Perhaps, however, I shouldn't single out Dawkins for such absurdly unintelligent remarks. Another leading atheist, the neuroscientist Sam Harris, appears to be even more extreme than him. Dawkins may technically be a xenophobe, but according to Princeton scholar and atheist, Jeffrey Stout, Harris teeters dangerously near the totalitarian. In a short essay entitled "The Folly of Secularism," Stout examines the implications of what he suggests is some of Harris' unevidenced animus towards religion in general; although the quotes are taken from passages of Harris' The End of Faith that give special attention to Islam. In it, Harris asks rhetorically whether Muslims should be free to believe in their faith; and later adds that "we have simply lost the right to our myths." In response, Stout asks, "If theists, be they extremists or not, have no right to their convictions, it seems that people who know better, people like Harris, will be within their rights if they use the coercive power of the state to suppress theism" (p. 537).

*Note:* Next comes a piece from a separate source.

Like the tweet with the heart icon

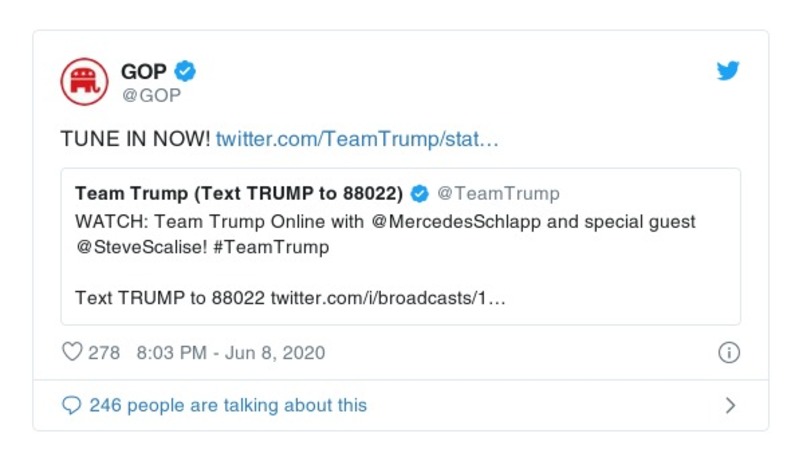[72, 353]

Later, in the same article, he concludes that "[Harris'] hints about the need to stop granting rights to theists brings him at least into the vicinity of Lenin's view that until the day when faith gives way to reason, an enlightened avant garde must rule on the people's behalf" (p. 538). Harris has also been criticized elsewhere for comments he made in the same book suggesting that a "nuclear first strike" against Islamists that "would kill tens of millions of innocent civilians in a single day [...] may be the only course of action available to us" (p. 129). Here, Harris is countenancing murder on a scale beyond the holocaust. Thank God he's a pop intellectual, and not a Pentagon planner!

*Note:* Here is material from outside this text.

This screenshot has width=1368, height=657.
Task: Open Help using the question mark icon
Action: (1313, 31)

Let me close by returning to the issue of racism. Focusing on it too exclusively may, ironically, cause us to miss the point of why we rejected racism in the first place. At the end of the day, the West eventually renounced racism not only because it is scientifically untenable, but, more importantly, because it lead to the marginalization, persecution, and oppression of minority groups we did not particularly like because they were different from us in some way. The reality is that the vast majority of the world's Muslims are non-white, and will remain so for the foreseeable future. Dawkins and his fellows may remonstrate that what they object to is a belief system, freely adopted by its holders, but they are still participating in the unhealthy marginalization of a minority group, which, if left unchecked and lacking in nuance, may eventually cause history to repeat itself with Muslim victims.